▶ **TASK DATA**

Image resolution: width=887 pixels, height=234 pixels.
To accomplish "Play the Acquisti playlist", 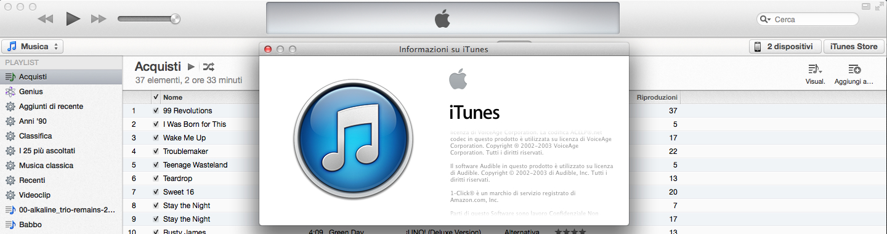I will 192,67.
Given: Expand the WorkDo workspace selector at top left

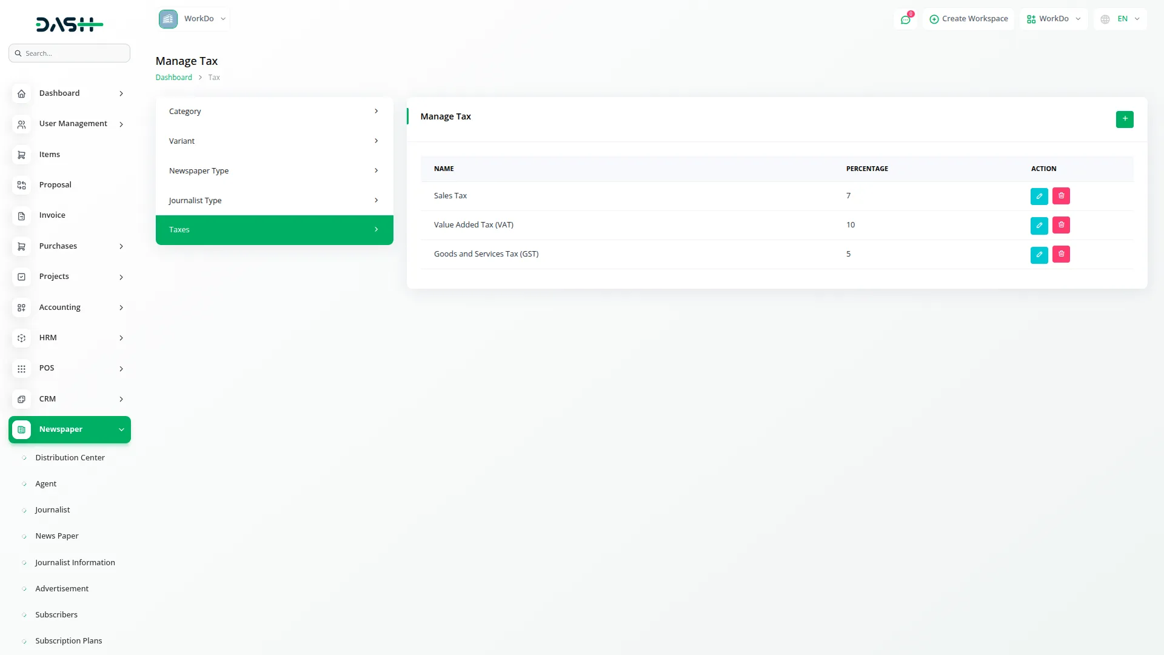Looking at the screenshot, I should coord(193,19).
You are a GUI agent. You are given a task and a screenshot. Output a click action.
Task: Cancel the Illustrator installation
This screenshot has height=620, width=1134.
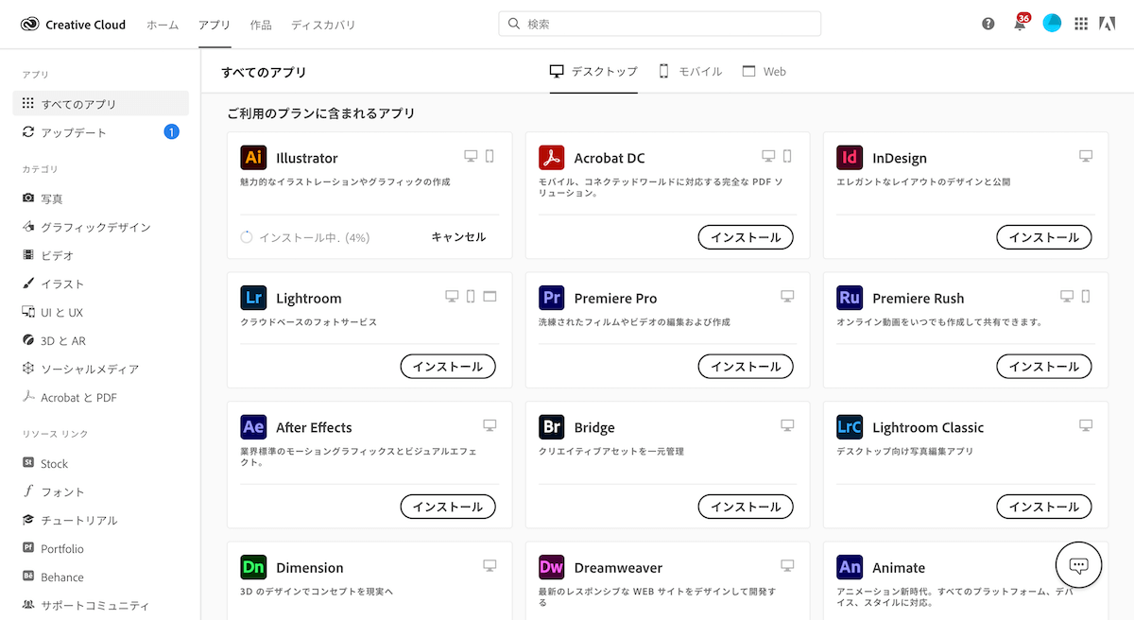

▶ **INSTRUCTIONS FOR THE TASK**
Repeat everything in the data from the line containing "You are a GUI" down to the end of the data, without any pictures.

▶ **ANSWER**
You are a GUI agent. You are given a task and a screenshot. Output a click action.
Task: Cancel the Illustrator installation
This screenshot has height=620, width=1134.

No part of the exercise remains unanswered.